Vitamin D is found in foods such as egg yolks and fatty fish such as tuna, salmon and trout. The body also makes it after exposure to sunlight. It helps your body absorb calcium and works with minerals to prevent osteoporosis. It is also important for muscle, nerve and immune function.

Women may need to supplement with vitamin D if they don’t get enough sun, are postmenopausal, or have had gastric bypass surgery or inflammatory bowel disease. African-American, Hispanic or Asian women may need to supplement because darker skin makes it more difficult to absorb the sunlight needed to produce vitamin D.

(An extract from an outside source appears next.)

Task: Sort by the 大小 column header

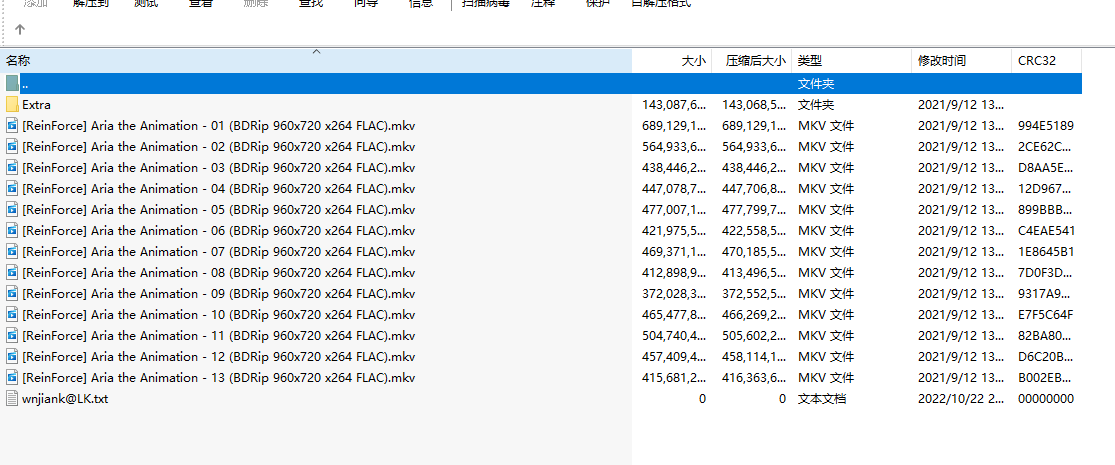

The daily needs of vitamin D are 600 international units for older women, increasing to 800 international units for women over 70, says Persak. He suggests checking your D levels with a blood test before starting supplementation to determine your needs. “If there’s a shortage, rates can range from anywhere between 1,000 international units to as high as 10,000 international units, and 2,000 international units to 5000 is normal.” Excessive supplementation can be toxic so it is important not to use drugs alone and to have conditions re-evaluated after supplementation.